Continue the forum thread on Java regular expressions below, starting after its last sentence and ignoring the data that follows it.

Passage —

= = = =

Regex with at least one of two options but in sequence - java

I am trying to write a regex (for use in a Java Pattern) that will match strings that possibly have a letter that is possibly followed by a space then number, but must have at least one of them. For example, the following strings should be matched:
"a 5"
"b 9"
" 8"
However, it should not match an empty string ("").
Furthermore, I would like to make each of the components part a named capture group.
The following works, but allows the empty string.
"(?<let>\\p{Alpha})?( (?<num>\\p{Digit}))?"

To ensure that there is at least one of them, you can use lookahead (?=\\p{Alpha}| \\p{Digit}) at the beginning:
"(?=\\p{Alpha}| \\p{Digit})(?<let>\\p{Alpha})?( (?<num>\\p{Digit}))?"
In general, to avoid empty strings you can use (?=.).

You can use a negative lookahead to avoid empty input and keep your regex as:
^(?!$)(?<let>\p{L})?(?:\h+(?<num>\p{N}))?$
RegEx Demo
(?!$) is negative lookahead to fail the match for empty strings.

You can solve problem with:
([a-z]? \d)|([a-z] \d?)
You can see this code that covers your test cases in demo here. You can see this code in demo here. This is very basic regular expression knowledge, you should definitely learn more about regular expressions, there are bunch of good tutorials on web (e.g this one).

You can use | for or, then simply repeat "any pattern" to match everything like this.
((?<let>[A-z])|(?<num>\d)\s*)+
That lets you match any number of named patterns in any order.

Related

Why is this regex not matching URLs?

I have the following regex:
^(?=\w+)(-\w+)(?!\.)
Which I'm attempting to match against the following text:
www-test1.examples.com
The regex should match only the -test1 part of the string and only if it is before the first .and after the start of the expression. www can be any string but it should not be matched.

= = = =

Records supplied —
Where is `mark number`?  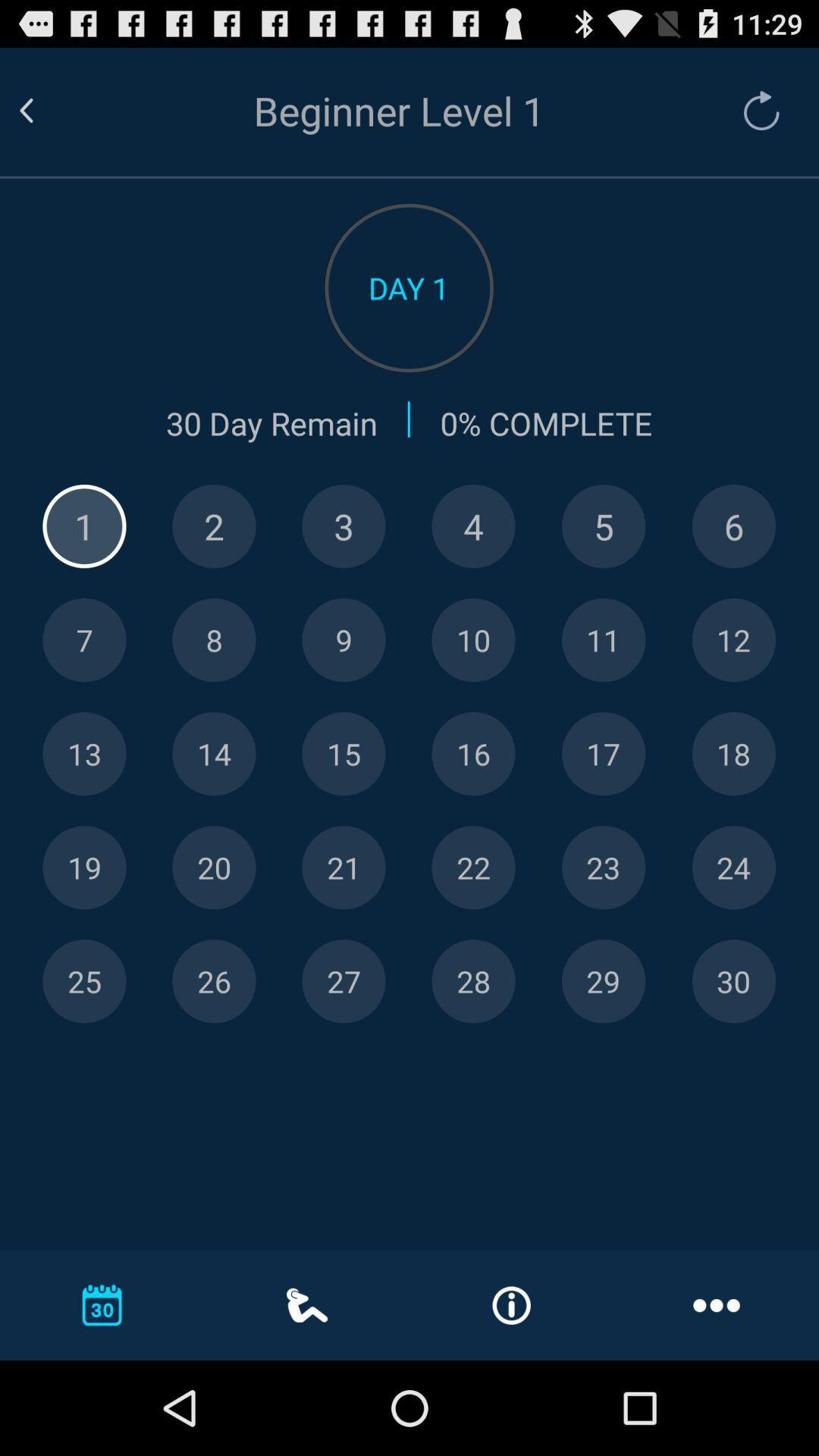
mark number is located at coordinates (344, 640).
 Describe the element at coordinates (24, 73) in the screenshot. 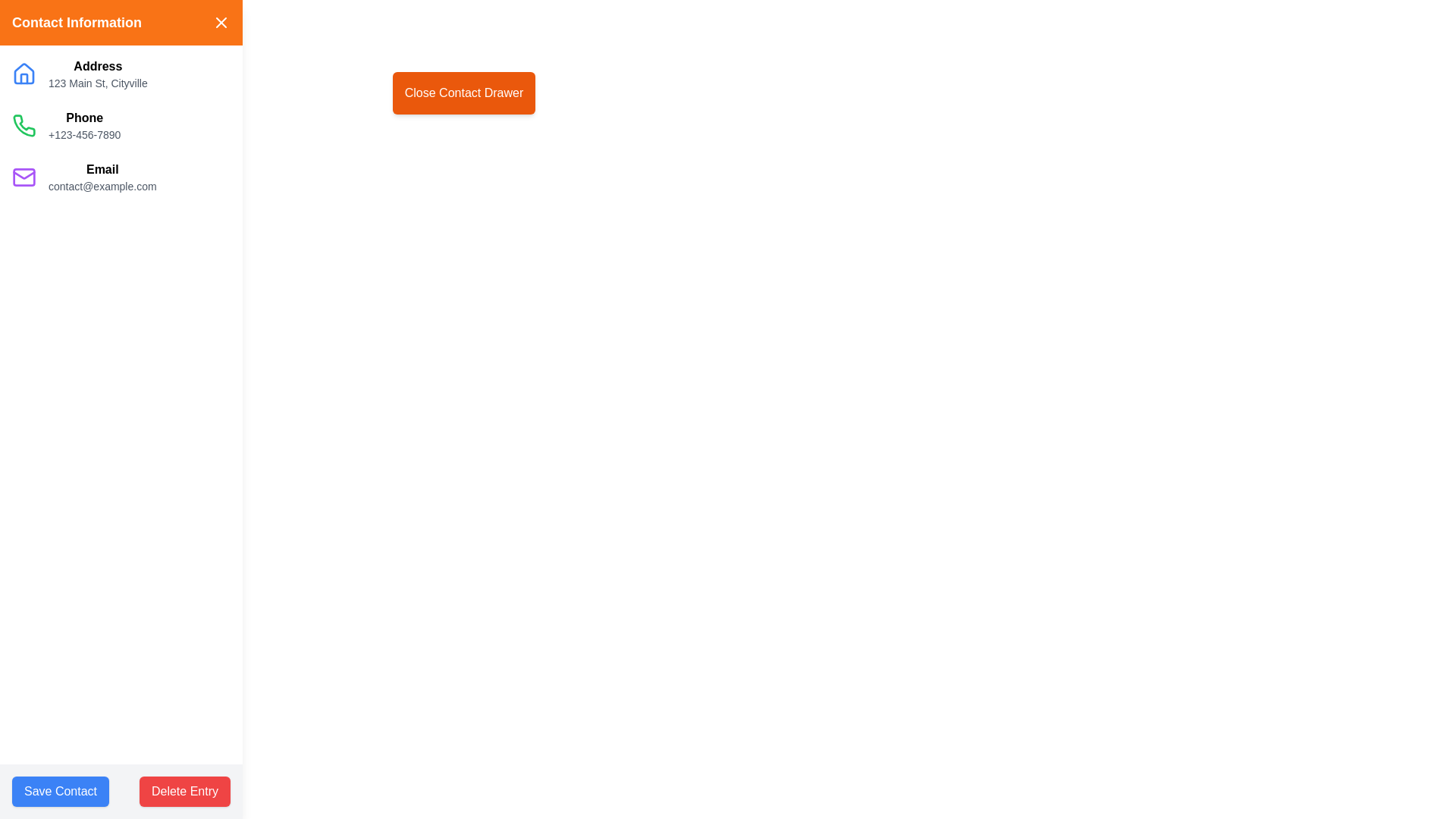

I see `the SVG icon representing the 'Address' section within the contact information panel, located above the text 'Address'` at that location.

= = = =

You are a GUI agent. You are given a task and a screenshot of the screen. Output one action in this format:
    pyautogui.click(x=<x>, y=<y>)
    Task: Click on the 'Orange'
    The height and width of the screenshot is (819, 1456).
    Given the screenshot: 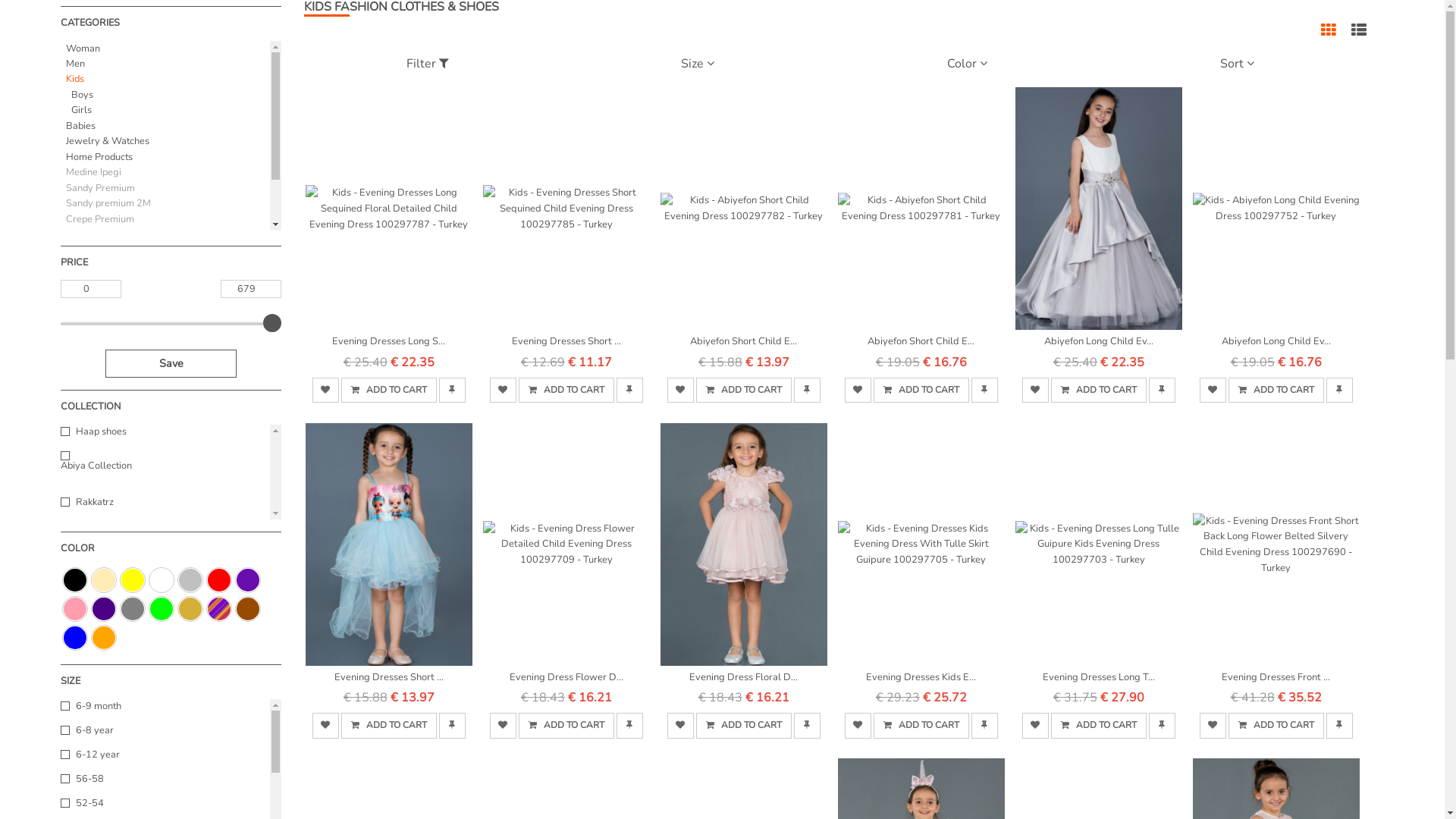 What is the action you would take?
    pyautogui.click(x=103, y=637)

= = = =

Exercise response —
My pattern is not matching the -test1 part. What am I missing?
Java is one of the only languages that support non-fixed-length look-behinds (which basically means you can use quantifiers), so you can technically use the following:
(?<=^\w+)(-\w+)
This will match for -test without capturing the preceding stuff. However, it's generally not advisable to use non-fixed-length look-behinds, as they are not perfect, nor are they very efficient, nor are they portable across other languages. Having said that.. this is a simple pattern, so if you don't care about portability, sure, go for it.
The better solution though is to group what you want to capture, and reference the captured group (in this case, group 1):
^\w+(-\w+)
p.s. - \w will not match a dot, so no need to look ahead for it.
p.p.s. - to answer your question about why your original pattern ^(?=\w+)(-\w+)(?!\.) doesn't match. There are 2 reasons:
1) you start out with a start of string assertion, and then use a lookahead to see if what follows is one or more word chars. But lookaheads are zero-width assertions, meaning no characters are actually consumed in the match, so the pointer doesn't move forward to the next chars after the match. So it sees that "www" matches it, and moves on to the next part of the pattern, but the actual pointer hasn't moved past the start of string. So, it next tries to match your (-\w+) part. Well your string doesn't start with "-" so the pattern fails.
2) (?!\.) is a negative lookahead. Well your example string shows a dot as the very next thing after your "-test" part. So even if #1 didn't fail it, this would fail it.
The problem you're having is the lookahead. In this case, it's inappropriate if you want to capture what's between the - and the first .. The pattern you want is something like this:
(-\w+)(?=\.)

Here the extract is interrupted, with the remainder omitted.